Running Transformations

Professional+

Calabi Transform is executed on a schedule via Calabi Pipelines for production workloads. For development and ad-hoc operations, you can also trigger runs through the Calabi AI Agent or the CLI directly. This page covers all three execution paths, how to interpret run results, and patterns for incremental and full-refresh runs.

Execution Architecture

All Calabi Transform executions write run artifacts — manifests, run results, and logs — that are picked up by Calabi Catalogue to update model documentation, lineage, and data quality status.

Running via Calabi Pipelines (Production)

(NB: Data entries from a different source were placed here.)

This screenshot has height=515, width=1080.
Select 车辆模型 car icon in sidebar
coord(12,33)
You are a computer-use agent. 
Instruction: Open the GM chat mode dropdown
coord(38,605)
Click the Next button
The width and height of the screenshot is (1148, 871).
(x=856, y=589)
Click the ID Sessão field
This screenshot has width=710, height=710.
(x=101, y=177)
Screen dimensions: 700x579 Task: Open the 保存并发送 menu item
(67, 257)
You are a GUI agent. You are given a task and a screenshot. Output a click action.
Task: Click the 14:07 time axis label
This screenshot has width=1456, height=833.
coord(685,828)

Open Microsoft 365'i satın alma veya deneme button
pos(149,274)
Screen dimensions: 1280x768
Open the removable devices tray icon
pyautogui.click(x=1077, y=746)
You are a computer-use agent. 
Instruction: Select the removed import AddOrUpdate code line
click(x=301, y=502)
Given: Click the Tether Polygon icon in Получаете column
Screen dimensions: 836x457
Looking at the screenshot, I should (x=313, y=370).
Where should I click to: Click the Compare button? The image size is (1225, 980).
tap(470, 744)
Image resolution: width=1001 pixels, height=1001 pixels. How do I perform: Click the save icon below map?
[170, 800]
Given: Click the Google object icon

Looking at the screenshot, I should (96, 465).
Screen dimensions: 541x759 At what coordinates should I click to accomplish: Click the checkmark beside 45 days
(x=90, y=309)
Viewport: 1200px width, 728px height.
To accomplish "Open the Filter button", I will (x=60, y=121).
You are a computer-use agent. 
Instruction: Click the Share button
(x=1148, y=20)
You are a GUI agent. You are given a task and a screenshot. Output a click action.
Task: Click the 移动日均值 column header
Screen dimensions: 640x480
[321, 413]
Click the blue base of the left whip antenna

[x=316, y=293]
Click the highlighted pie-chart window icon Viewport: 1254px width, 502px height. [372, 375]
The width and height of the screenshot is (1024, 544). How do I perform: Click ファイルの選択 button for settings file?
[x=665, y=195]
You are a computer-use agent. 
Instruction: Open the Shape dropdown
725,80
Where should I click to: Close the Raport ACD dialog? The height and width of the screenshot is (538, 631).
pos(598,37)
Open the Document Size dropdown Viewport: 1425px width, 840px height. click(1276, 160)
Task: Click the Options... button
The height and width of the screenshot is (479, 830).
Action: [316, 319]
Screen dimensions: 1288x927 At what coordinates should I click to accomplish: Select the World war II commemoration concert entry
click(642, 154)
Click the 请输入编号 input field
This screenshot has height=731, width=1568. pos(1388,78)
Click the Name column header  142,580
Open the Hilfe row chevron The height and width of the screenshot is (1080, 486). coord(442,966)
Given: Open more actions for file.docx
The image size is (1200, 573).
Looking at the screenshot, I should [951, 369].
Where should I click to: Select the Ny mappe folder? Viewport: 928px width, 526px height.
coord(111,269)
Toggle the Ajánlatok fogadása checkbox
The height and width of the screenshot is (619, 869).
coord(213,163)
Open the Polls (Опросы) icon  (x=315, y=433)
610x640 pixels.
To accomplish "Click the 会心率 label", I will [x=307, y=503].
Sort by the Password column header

The standard production pattern uses a Calabi Pipelines DAG to orchestrate Calabi Transform runs on a schedule. This gives you full control over execution order, retry behaviour, alerting, and integration with upstream ingestion pipelines.

Recommended DAG Pattern

from datetime import datetime, timedelta
from airflow.decorators import dag, task
from airflow.operators.bash import BashOperator

default_args = {
    "owner": "data-engineering",
    "retries": 1,
    "retry_delay": timedelta(minutes=5),
    "email_on_failure": True,
    "email": ["data-alerts@example.com"],
}

@dag(
    dag_id="calabi_transform_daily",
    description="Run Calabi Transform models and tests after Calabi Connect syncs complete",
    schedule="0 4 * * *",          # 04:00 UTC daily — after overnight syncs
    start_date=datetime(2024, 1, 1),
    catchup=False,
    default_args=default_args,
    tags=["transform", "dbt", "daily"],
)
def calabi_transform_daily():

    check_source_freshness = BashOperator(
        task_id="check_source_freshness",
        bash_command="cd /opt/dbt/calabi_project && dbt source freshness --profiles-dir /opt/dbt/profiles",
    )

    run_staging = BashOperator(
        task_id="run_staging_models",
        bash_command="cd /opt/dbt/calabi_project && dbt run --select staging --profiles-dir /opt/dbt/profiles",
    )

    run_intermediate = BashOperator(
        task_id="run_intermediate_models",
        bash_command="cd /opt/dbt/calabi_project && dbt run --select intermediate --profiles-dir /opt/dbt/profiles",
    )

    run_marts = BashOperator(
        task_id="run_mart_models",
        bash_command="cd /opt/dbt/calabi_project && dbt run --select marts --profiles-dir /opt/dbt/profiles",
    )

    test_models = BashOperator(
        task_id="test_models",
        bash_command="cd /opt/dbt/calabi_project && dbt test --profiles-dir /opt/dbt/profiles",
    )

    generate_docs = BashOperator(
        task_id="generate_docs",
        bash_command="cd /opt/dbt/calabi_project && dbt docs generate --profiles-dir /opt/dbt/profiles",
    )

    check_source_freshness >> run_staging >> run_intermediate >> run_marts >> test_models >> generate_docs

dag_instance = calabi_transform_daily()

Running Specific Model Subsets

Use Calabi Pipelines DAG parameters (conf) to pass a model selection to the run:

@task()
def run_selected_models(**context):
    import subprocess
    conf = context["dag_run"].conf or {}
    select = conf.get("select", "staging intermediate marts")
    result = subprocess.run(
        f"cd /opt/dbt/calabi_project && dbt run --select {select} --profiles-dir /opt/dbt/profiles",
        shell=True, capture_output=True, text=True,
    )
    if result.returncode != 0:
        raise Exception(f"dbt run failed: {result.stderr}")
    return result.stdout

Trigger from the UI with:

{"select": "marts.fct_orders+"}

Running via Calabi AI Agent

The Calabi AI Agent can trigger and monitor Calabi Transform runs conversationally. This is the fastest path for ad-hoc execution during development or incident response.

Example Agent Commands

"Run the fct_orders model and its dependencies"
"Run all staging models in the Calabi Transform project"
"Check source freshness for the Salesforce source"
"Run tests on the mart models and show me any failures"
"Do a full refresh of the fct_orders table"
"What models failed in yesterday's Calabi Transform run?"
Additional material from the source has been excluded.